Samsung provided the following statement to The Register regarding the new issue:
A technical error resulted in a small number of users being able to access the details of another user. As soon as we became aware of the incident, we removed the ability to log in to the store on our website until the issue was fixed. We will be contacting those affected by the issue with further details.
Last week's notification seemed to reach users across a range of Samsung smartphones including the Galaxy Note, S, and J lines. Input staffers received the notification on Galaxy Z Flip and Note 10 devices. Samsung has not offered an idea of just how many users were impacted by that bug or this new one beyond saying it was a "small number."

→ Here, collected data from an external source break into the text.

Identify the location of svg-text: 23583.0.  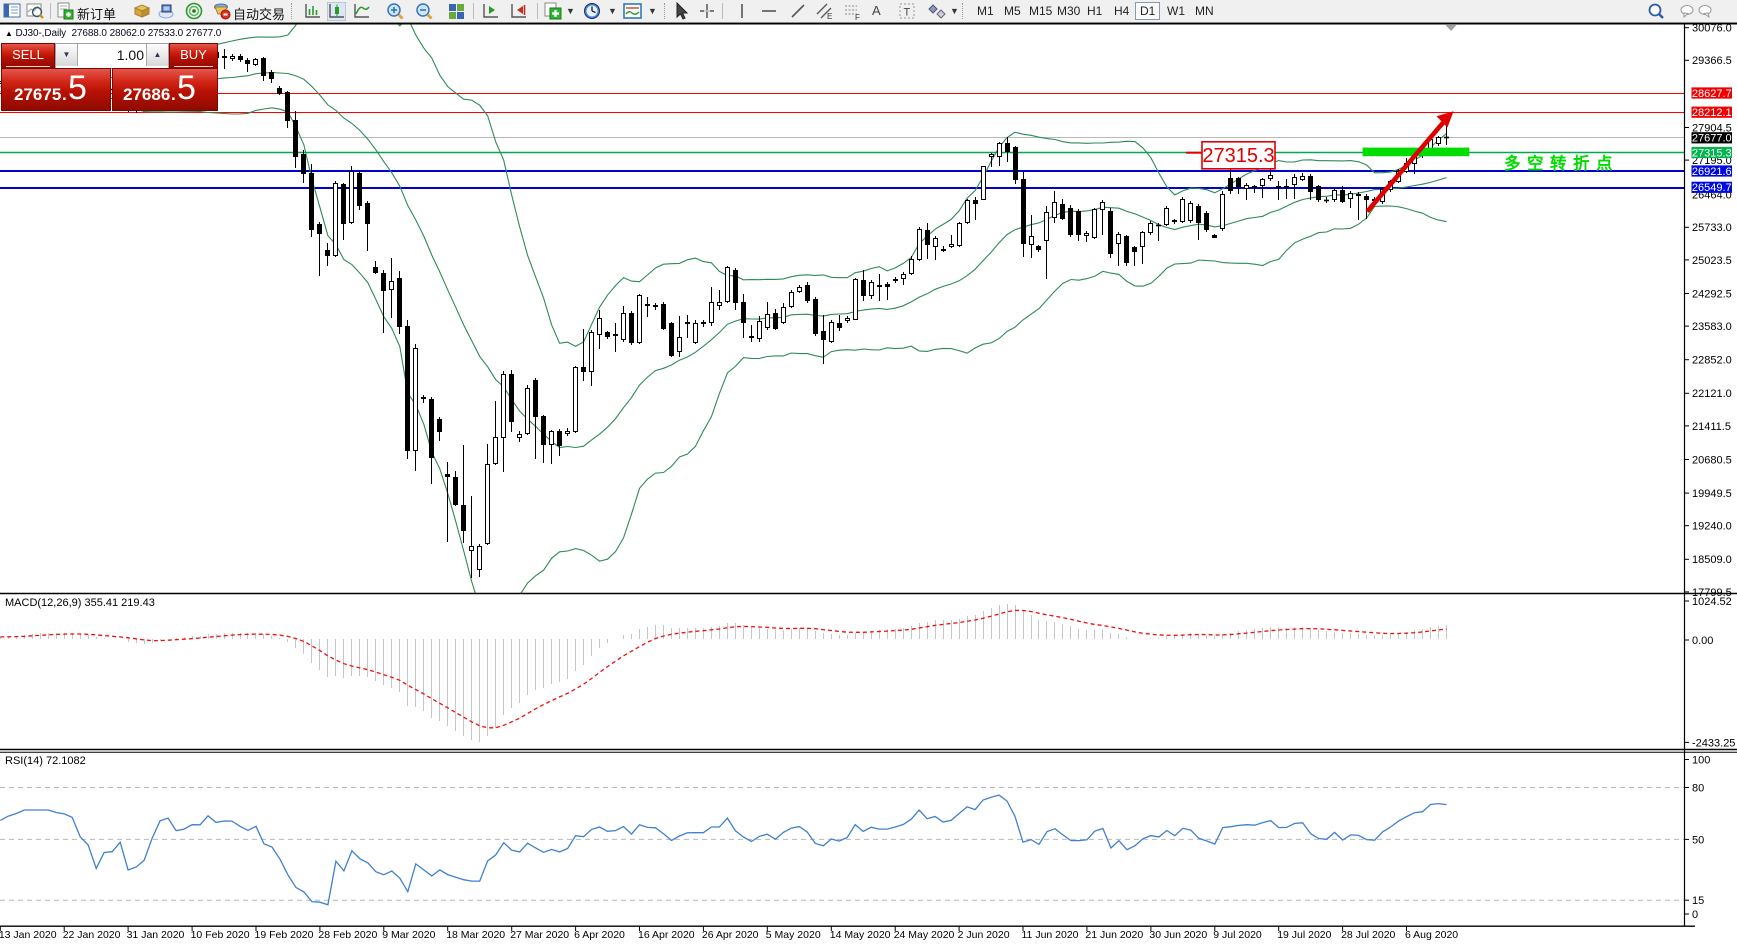
(1712, 327).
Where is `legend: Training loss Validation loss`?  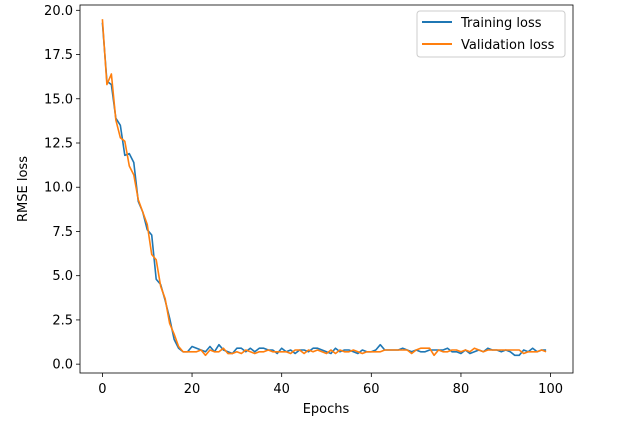
legend: Training loss Validation loss is located at coordinates (491, 34).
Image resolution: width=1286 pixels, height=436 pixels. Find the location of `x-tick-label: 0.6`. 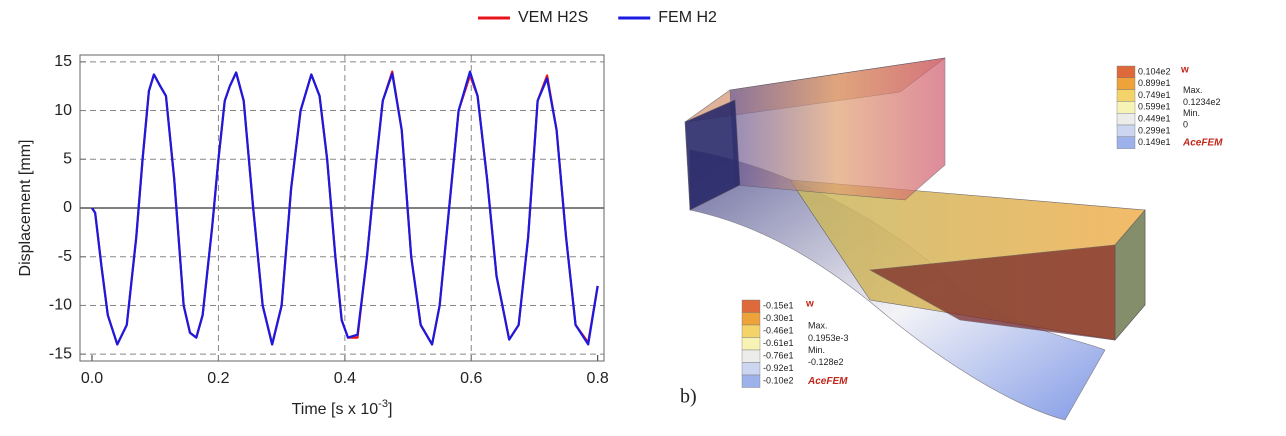

x-tick-label: 0.6 is located at coordinates (471, 378).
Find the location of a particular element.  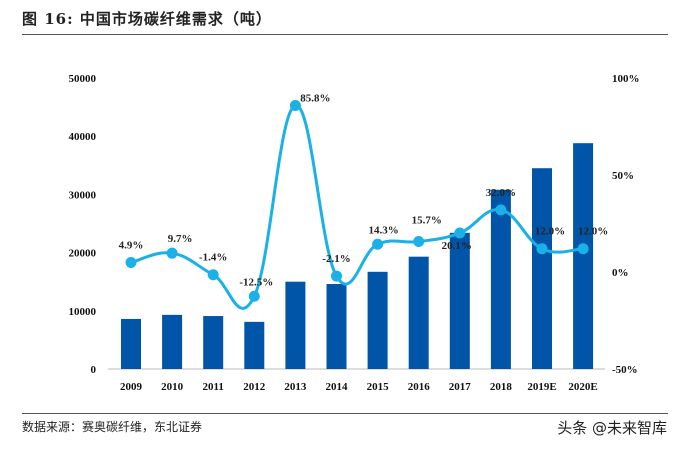

source-note: 数据来源：赛奥碳纤维，东北证券 is located at coordinates (112, 427).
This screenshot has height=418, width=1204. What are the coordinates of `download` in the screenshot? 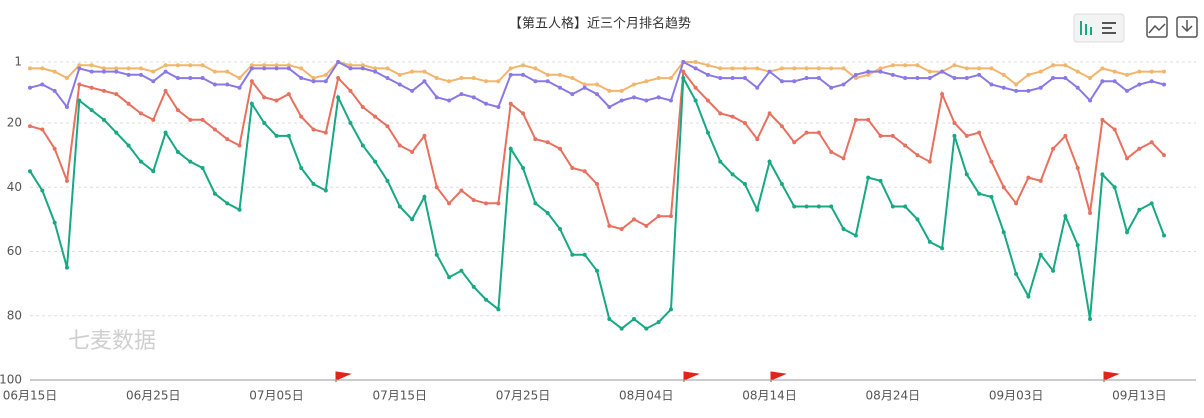 It's located at (1187, 27).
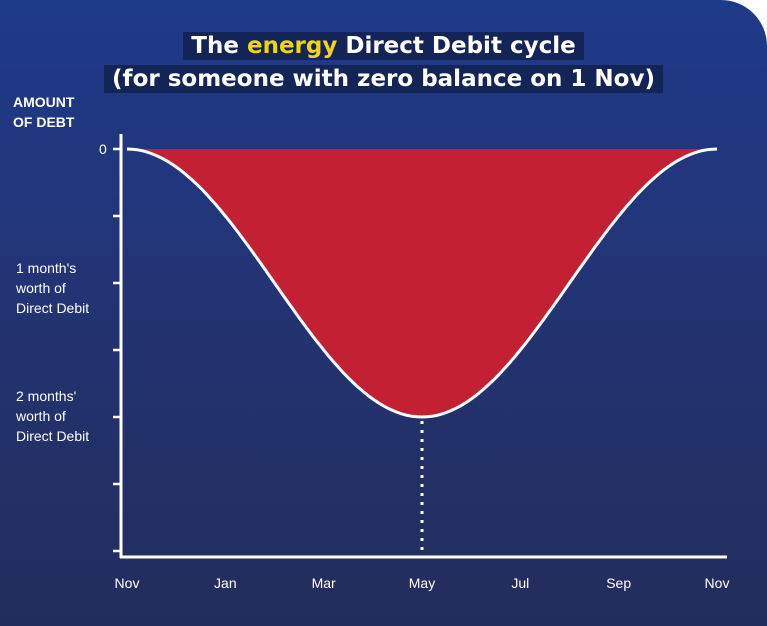 This screenshot has width=767, height=626. What do you see at coordinates (219, 46) in the screenshot?
I see `title-part-1: The` at bounding box center [219, 46].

Potential implications of leaked data — At the very least it doesn't seem like any of the data leaked was super sensitive — at most customers could view the last four digits of another customer's credit card and their address. Combining that information could allow someone with nefarious intentions to potentially steal an identity, however. Hacks involving social engineering have become more prevalent over time, with bad actors using small pieces of personal information in order to convince customer service reps to modify and hand over the user accounts of unsuspecting victims. So any leak like this is unacceptable even though most users will probably be fine.
Hopefully Samsung will offer more clarity on the extent of the leak or else we'll have to rely on public reports from customers to get a better idea of how serious this was.